Source data:
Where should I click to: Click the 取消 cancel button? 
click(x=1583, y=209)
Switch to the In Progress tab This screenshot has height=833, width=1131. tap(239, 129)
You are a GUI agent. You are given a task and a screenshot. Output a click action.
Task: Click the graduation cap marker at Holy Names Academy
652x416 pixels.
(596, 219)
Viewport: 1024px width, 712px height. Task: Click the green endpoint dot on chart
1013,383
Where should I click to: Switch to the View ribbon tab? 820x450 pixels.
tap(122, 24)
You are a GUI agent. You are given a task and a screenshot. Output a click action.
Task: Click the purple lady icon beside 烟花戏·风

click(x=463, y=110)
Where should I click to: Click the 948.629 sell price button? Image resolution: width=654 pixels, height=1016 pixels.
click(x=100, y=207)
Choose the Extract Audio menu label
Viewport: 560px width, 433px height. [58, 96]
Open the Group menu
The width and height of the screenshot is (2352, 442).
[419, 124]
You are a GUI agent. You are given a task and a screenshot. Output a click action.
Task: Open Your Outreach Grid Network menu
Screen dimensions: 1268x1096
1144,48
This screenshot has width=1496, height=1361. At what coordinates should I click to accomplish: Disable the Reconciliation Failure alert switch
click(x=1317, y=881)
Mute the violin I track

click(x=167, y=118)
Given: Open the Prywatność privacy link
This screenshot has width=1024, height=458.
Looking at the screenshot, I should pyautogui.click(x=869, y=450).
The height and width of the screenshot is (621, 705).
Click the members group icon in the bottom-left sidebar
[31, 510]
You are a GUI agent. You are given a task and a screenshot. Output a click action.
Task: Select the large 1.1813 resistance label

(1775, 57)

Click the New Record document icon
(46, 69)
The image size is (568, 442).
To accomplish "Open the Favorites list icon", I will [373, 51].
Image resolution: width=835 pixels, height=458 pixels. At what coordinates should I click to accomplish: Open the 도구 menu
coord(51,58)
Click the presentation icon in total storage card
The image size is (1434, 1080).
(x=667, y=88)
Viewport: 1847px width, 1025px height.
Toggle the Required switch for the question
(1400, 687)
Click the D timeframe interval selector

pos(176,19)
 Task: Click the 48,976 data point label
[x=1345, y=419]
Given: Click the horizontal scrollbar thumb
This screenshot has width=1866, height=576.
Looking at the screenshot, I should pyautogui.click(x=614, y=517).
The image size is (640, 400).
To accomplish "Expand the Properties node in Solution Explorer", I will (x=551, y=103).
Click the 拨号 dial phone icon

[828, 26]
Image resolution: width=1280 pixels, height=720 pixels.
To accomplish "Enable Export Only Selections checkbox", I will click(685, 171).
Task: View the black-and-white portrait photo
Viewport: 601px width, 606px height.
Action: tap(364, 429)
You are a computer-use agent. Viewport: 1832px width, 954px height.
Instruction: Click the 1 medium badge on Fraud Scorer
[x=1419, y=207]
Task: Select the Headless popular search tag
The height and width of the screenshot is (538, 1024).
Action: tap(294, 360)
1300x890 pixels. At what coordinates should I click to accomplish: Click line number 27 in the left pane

Work task: Look through the records above for the word "will". Report how many lines contain it, as a bare number.

Answer to the exercise: 3